::: EXTRACTED DATA

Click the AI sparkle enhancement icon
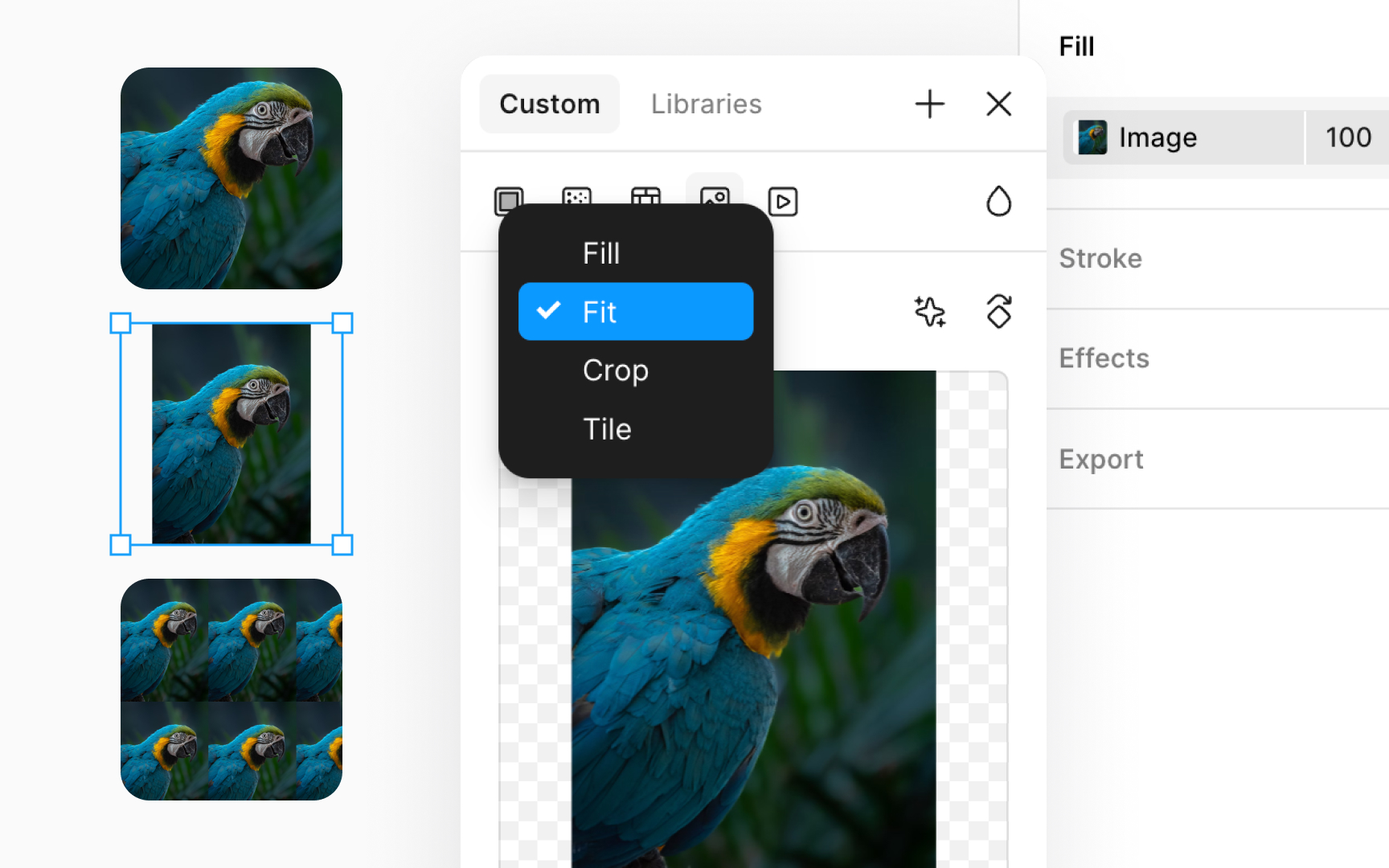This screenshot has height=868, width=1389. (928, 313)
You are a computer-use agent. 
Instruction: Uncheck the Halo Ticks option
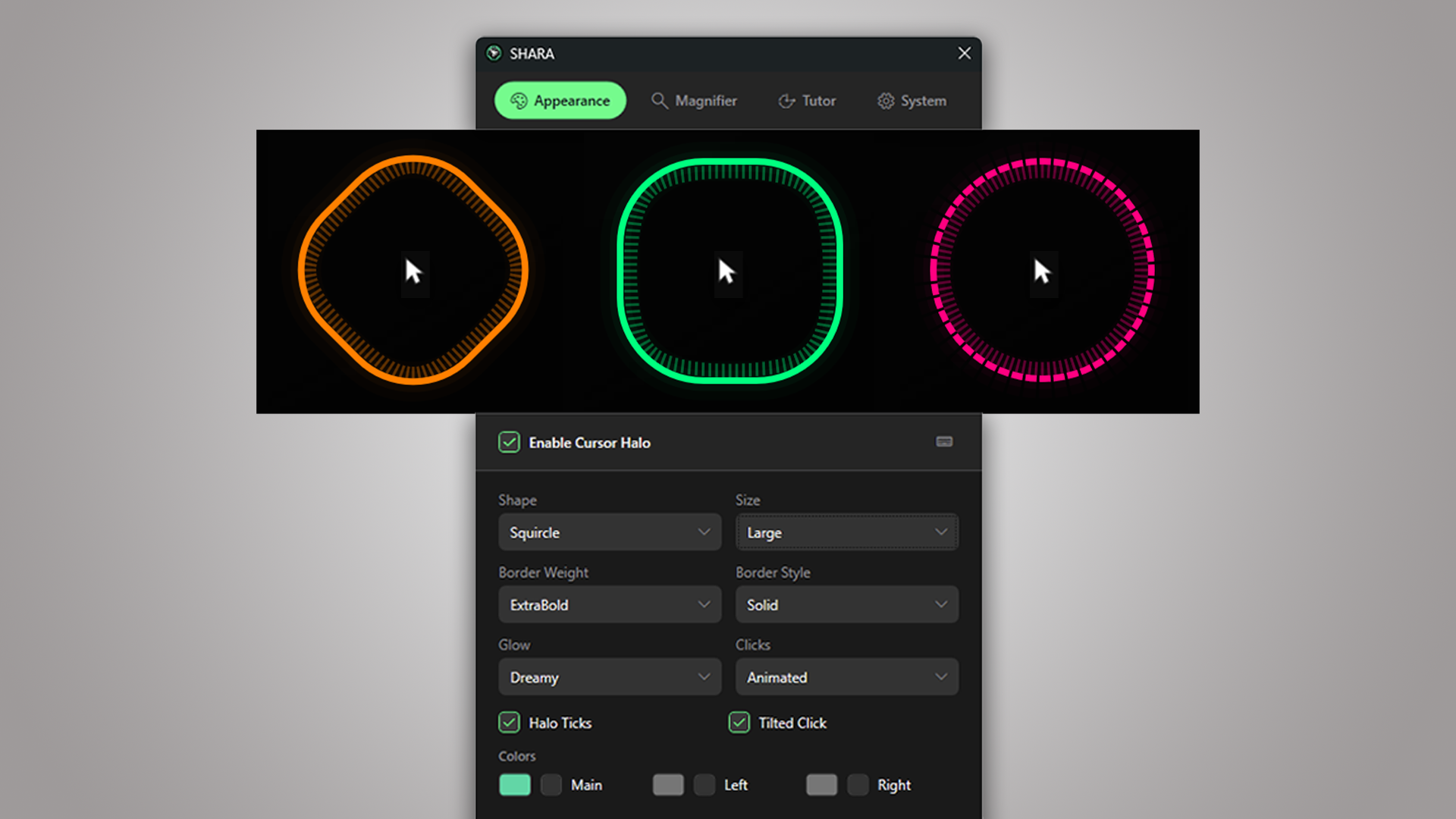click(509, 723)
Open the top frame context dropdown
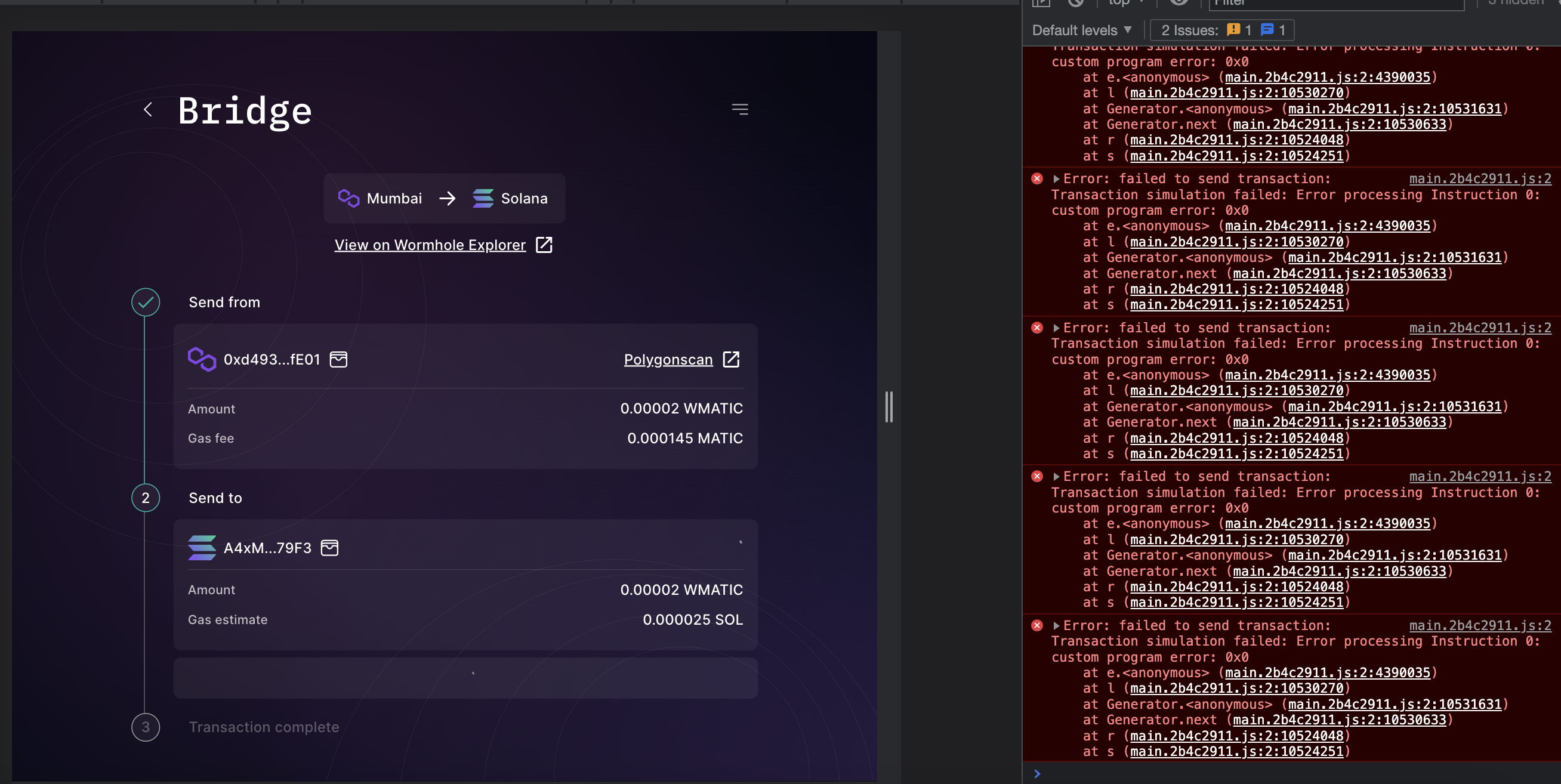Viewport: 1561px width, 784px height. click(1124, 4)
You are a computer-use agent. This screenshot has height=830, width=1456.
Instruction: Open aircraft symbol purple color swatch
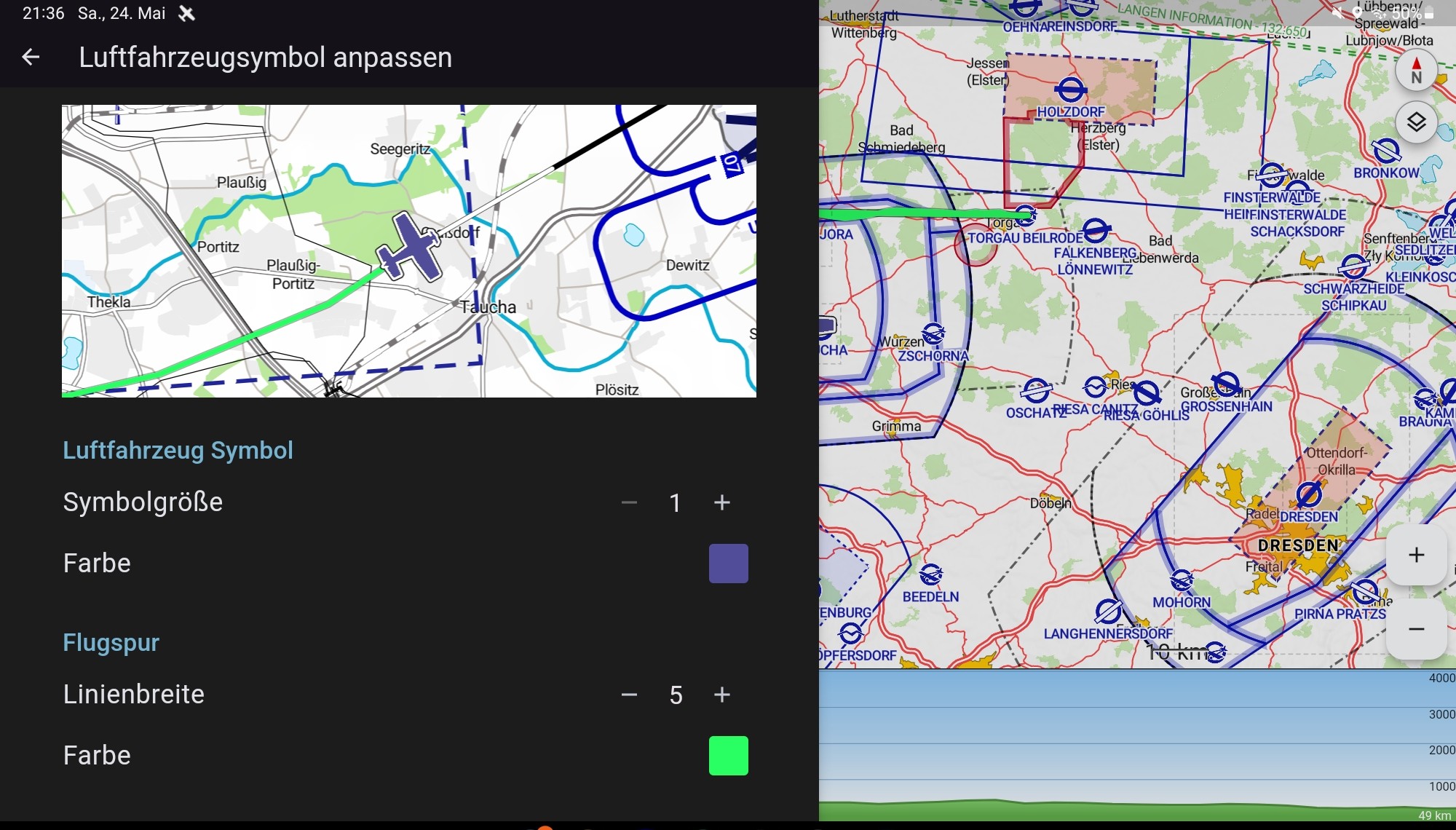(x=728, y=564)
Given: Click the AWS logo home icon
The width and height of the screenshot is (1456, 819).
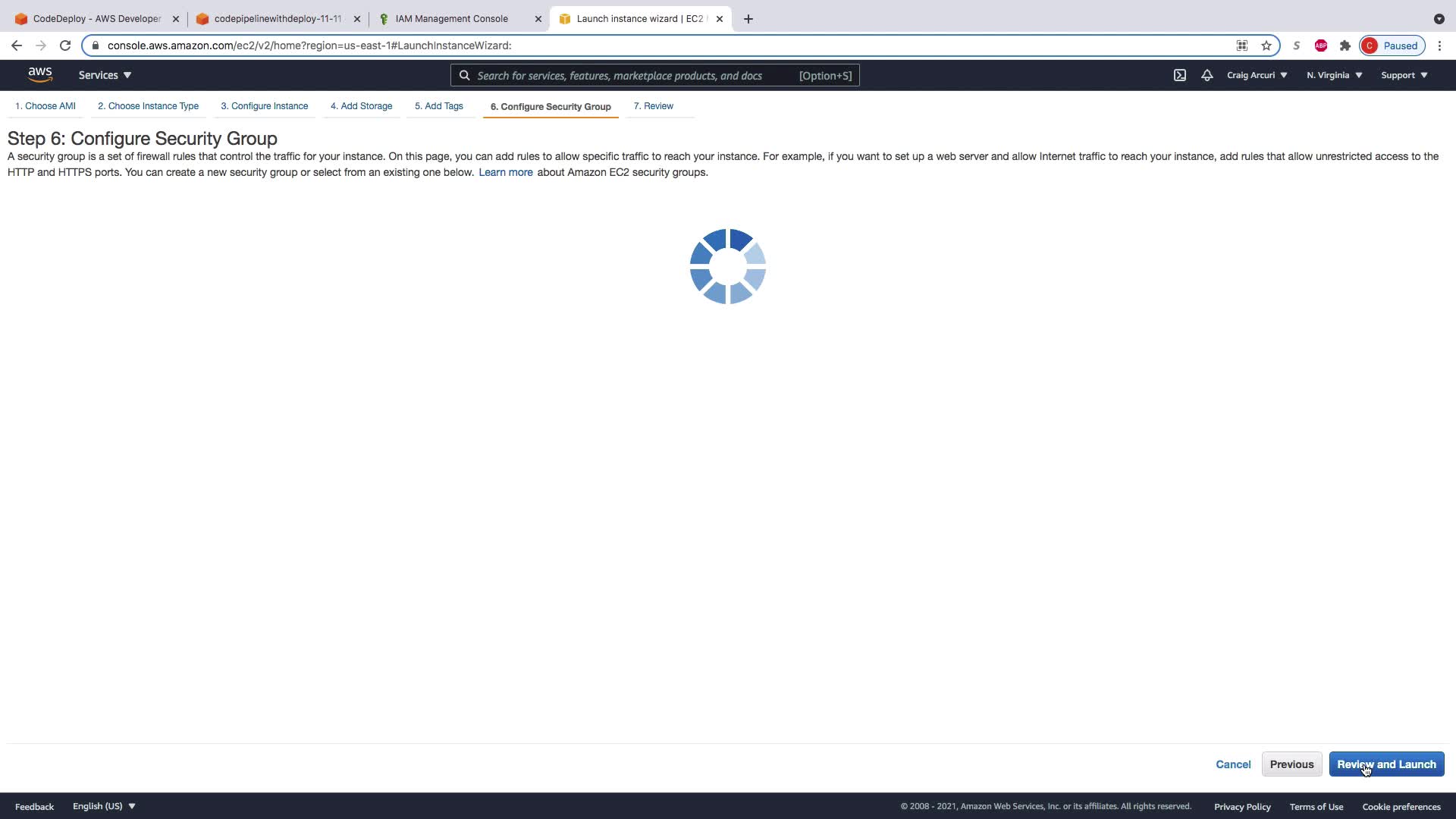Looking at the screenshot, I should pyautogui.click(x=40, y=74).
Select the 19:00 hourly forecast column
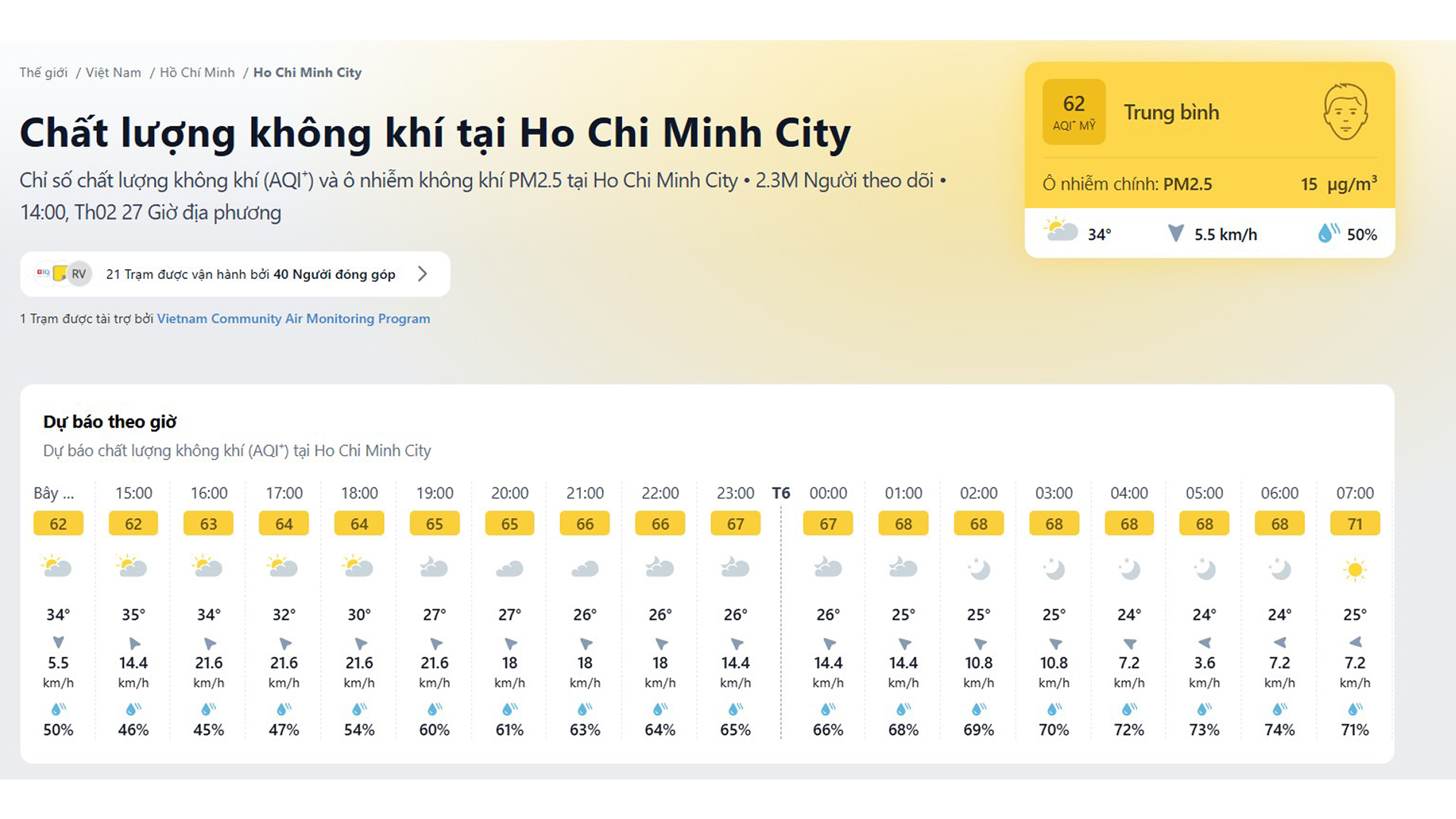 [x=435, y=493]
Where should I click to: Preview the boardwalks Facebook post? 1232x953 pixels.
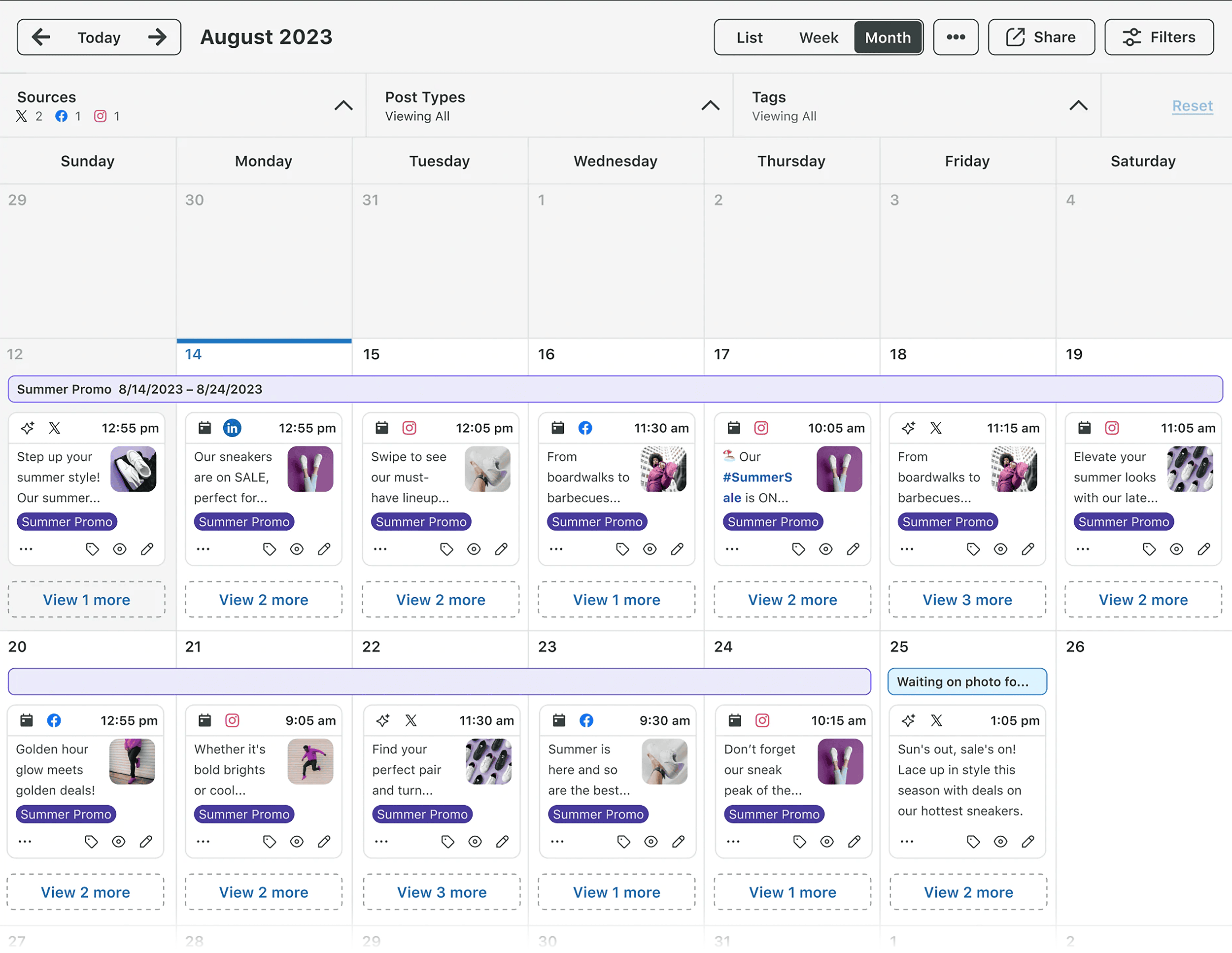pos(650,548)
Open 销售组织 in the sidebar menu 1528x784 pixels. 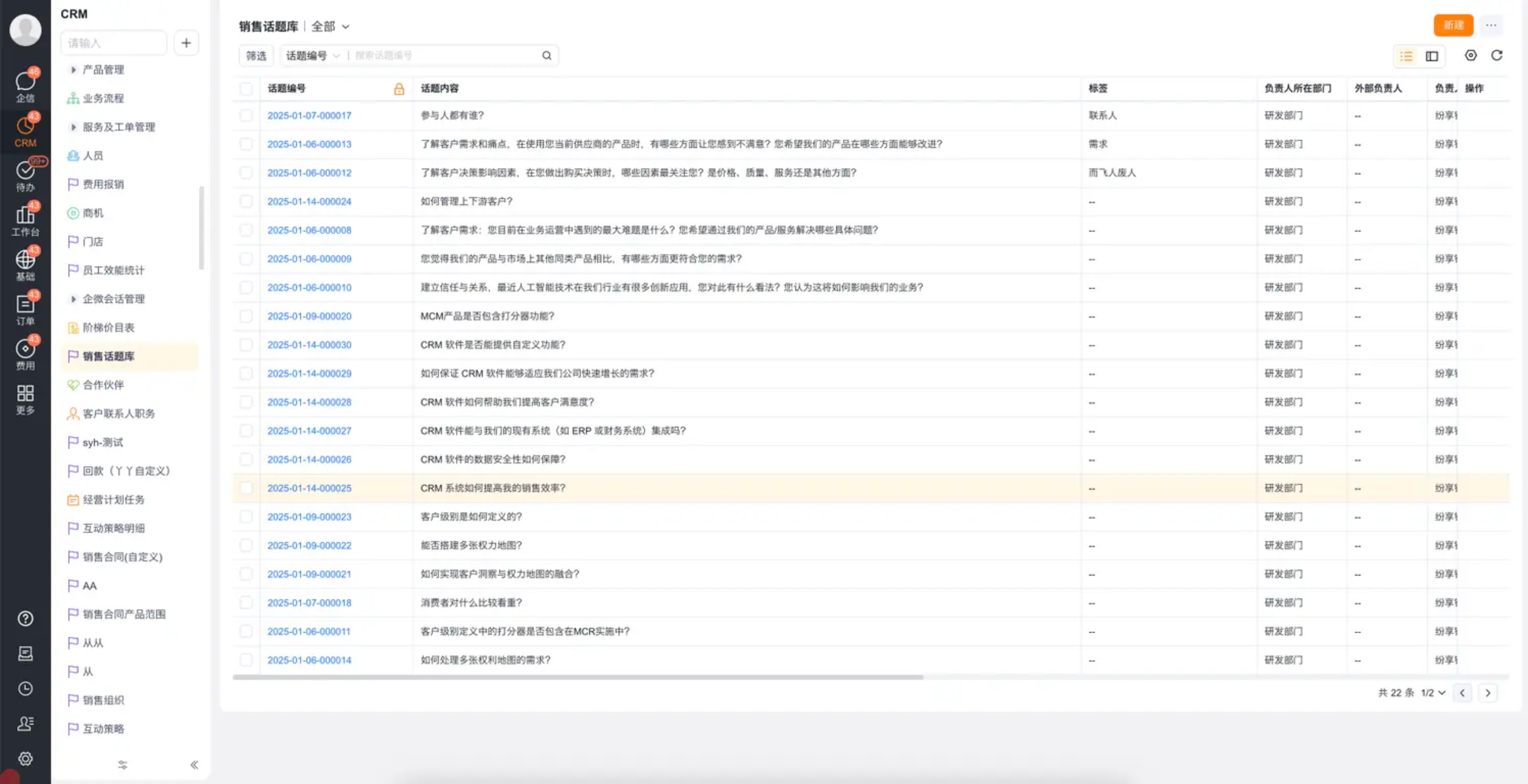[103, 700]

::::::

### WHAT IS EXPECTED
Isolate the lines above that contain the word "computer" and copy them.

### EXERCISE OUTPUT
You are a computer-use agent. 
You are a computer-use agent. This screenshot has height=830, width=1456.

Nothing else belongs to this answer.